ECLI:NL:HR:2004:AO8234
Hoge Raad
- Cassatie
- A.E.M. van der Putt-Lauwers
- F.W.G.M. van Brunschot
- C.B. Bavinck
- Rechtspraak.nl
Toepassing maximering bij berekening premie-inkomen voor verzoek middelingsteruggaaf ex art. 72a WAZ
In deze zaak heeft belanghebbende, X, op basis van artikel 72a, lid 1, van de Wet arbeidsongeschiktheidsverzekering zelfstandigen (WAZ) verzocht om teruggaaf van premie over de periode van 1 januari 1998 tot en met 31 december 2000. Dit verzoek werd door de Inspecteur afgewezen, waarna belanghebbende bezwaar maakte. De Inspecteur handhaafde zijn beslissing, wat leidde tot een beroepsprocedure bij het Gerechtshof te Amsterdam. Het Hof verklaarde het beroep ongegrond, en de uitspraak van het Hof is aan het arrest gehecht. Belanghebbende heeft vervolgens cassatie ingesteld tegen deze uitspraak, waarbij de Staatssecretaris van Financiën een verweerschrift indiende.

Opgave 1:
Vertaal de volgende zin uit de aangeleverde tekst in het Engels: "Dit verzoek werd door de Inspecteur afgewezen, waarna belanghebbende bezwaar maakte."
Opgave 2:
Vat de aangeleverde tekst samen in twee zinnen.

Invoergegevens:
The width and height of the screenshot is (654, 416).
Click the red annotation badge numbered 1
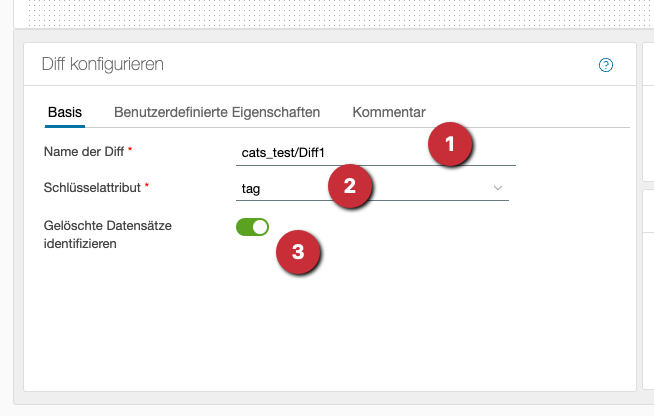tap(450, 144)
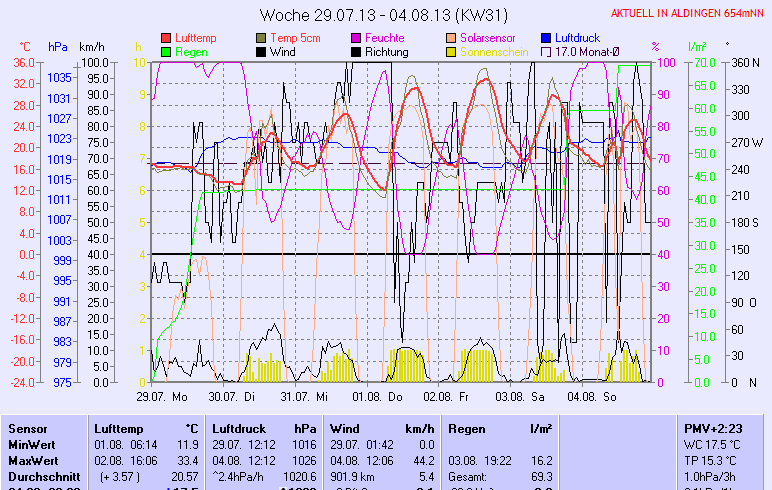Click the black Richtung legend square
The width and height of the screenshot is (772, 490).
tap(357, 51)
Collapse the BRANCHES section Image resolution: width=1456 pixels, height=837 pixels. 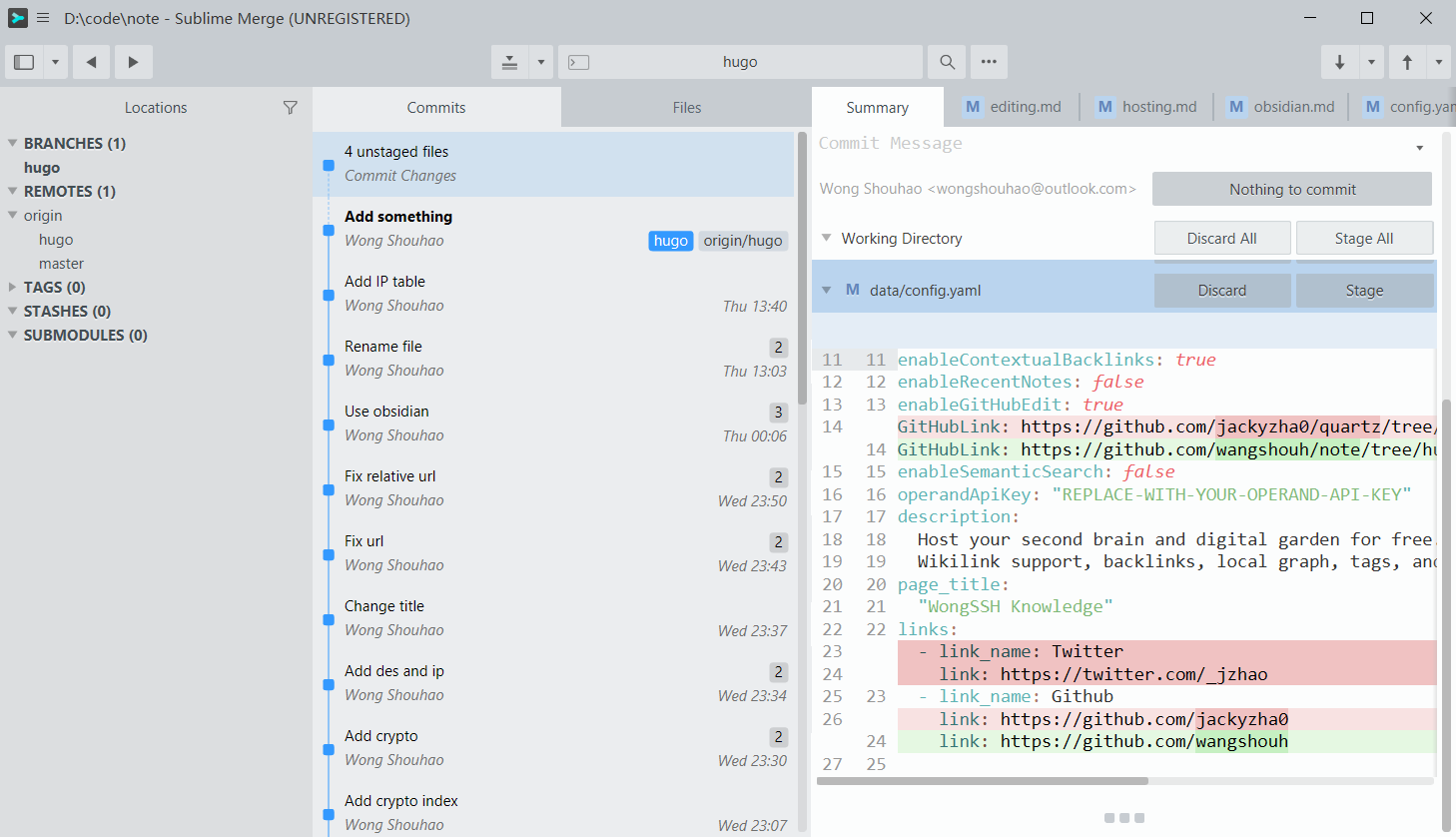[x=10, y=143]
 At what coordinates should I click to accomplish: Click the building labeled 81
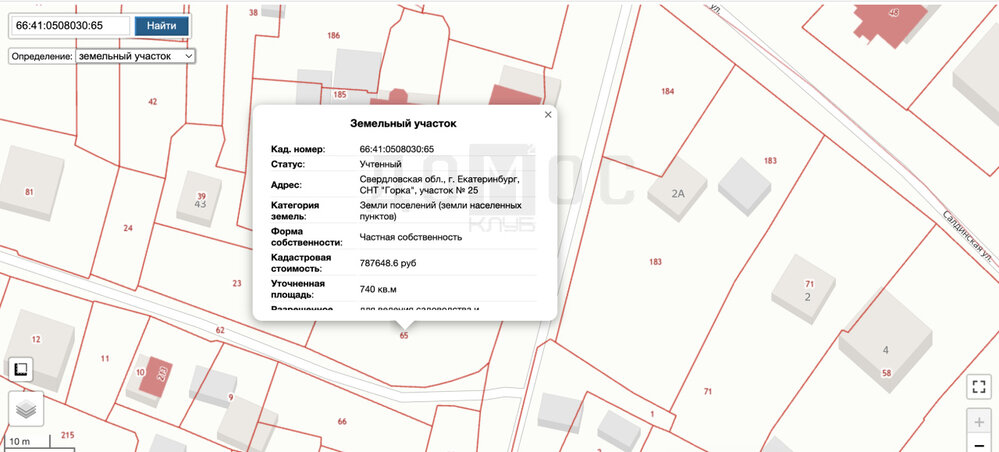pyautogui.click(x=30, y=182)
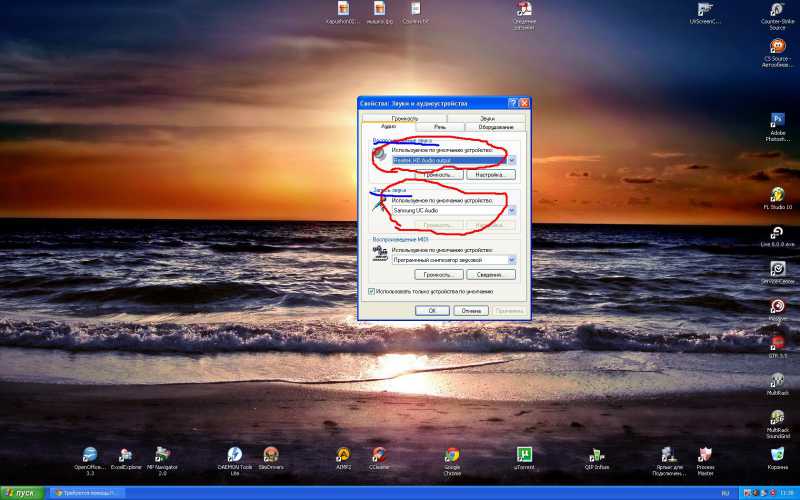The height and width of the screenshot is (500, 800).
Task: Expand the Samsung UC Audio recording dropdown
Action: click(511, 211)
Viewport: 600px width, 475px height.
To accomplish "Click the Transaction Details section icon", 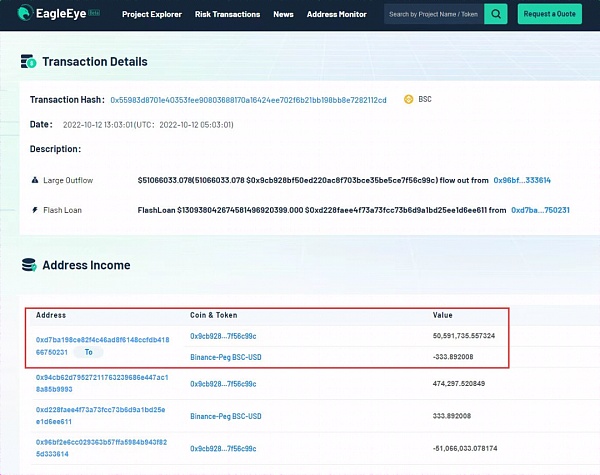I will click(x=29, y=62).
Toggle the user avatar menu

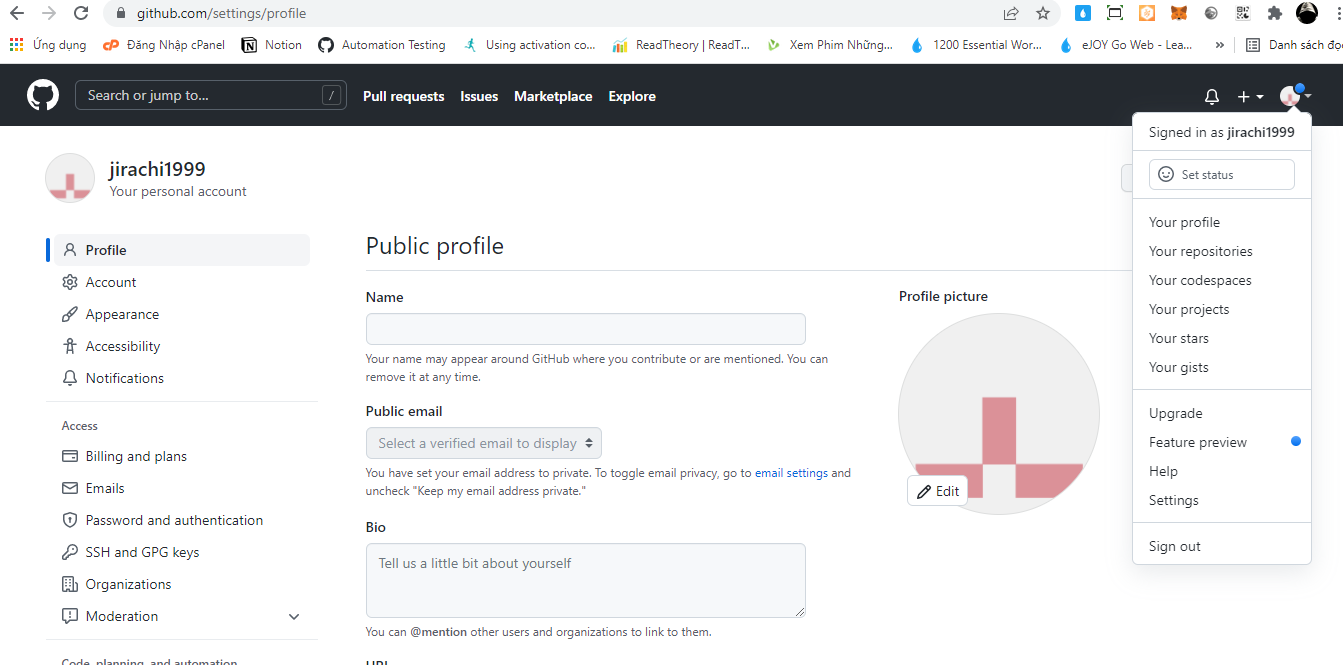coord(1295,96)
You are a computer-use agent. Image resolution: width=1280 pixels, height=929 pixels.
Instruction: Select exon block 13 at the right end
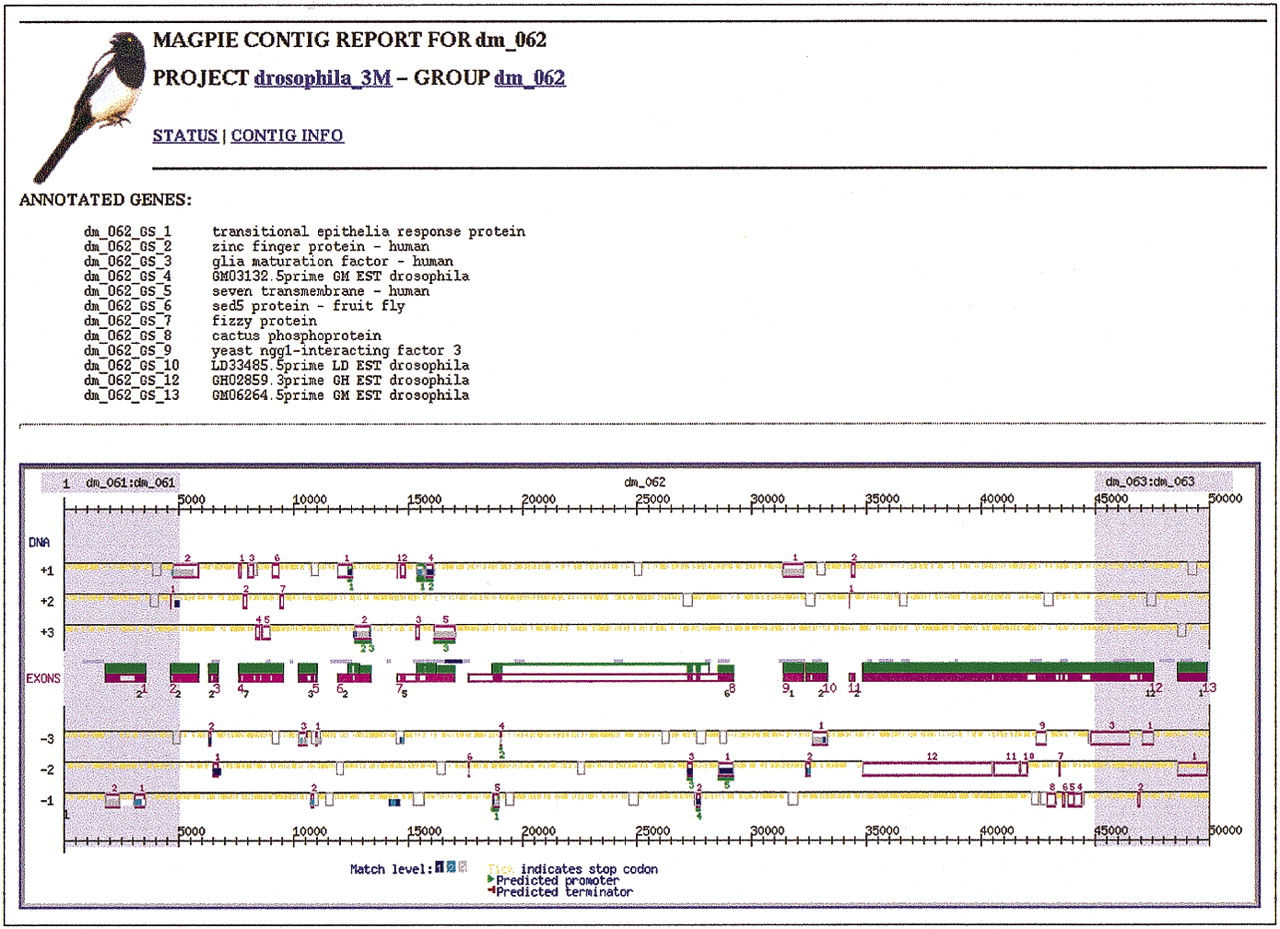(x=1191, y=673)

Antwoord 1:
This request was rejected by the Inspector, after which the interested party lodged an objection.

Antwoord 2:
Belanghebbende X verzocht op grond van artikel 72a, lid 1, WAZ om teruggaaf van premie over de periode van 1 januari 1998 tot en met 31 december 2000. De Inspecteur wees dit verzoek af en handhaafde die beslissing na bezwaar, waarna het Gerechtshof te Amsterdam het beroep ongegrond verklaarde en belanghebbende cassatie instelde, waarin de Staatssecretaris van Financiën een verweerschrift indiende.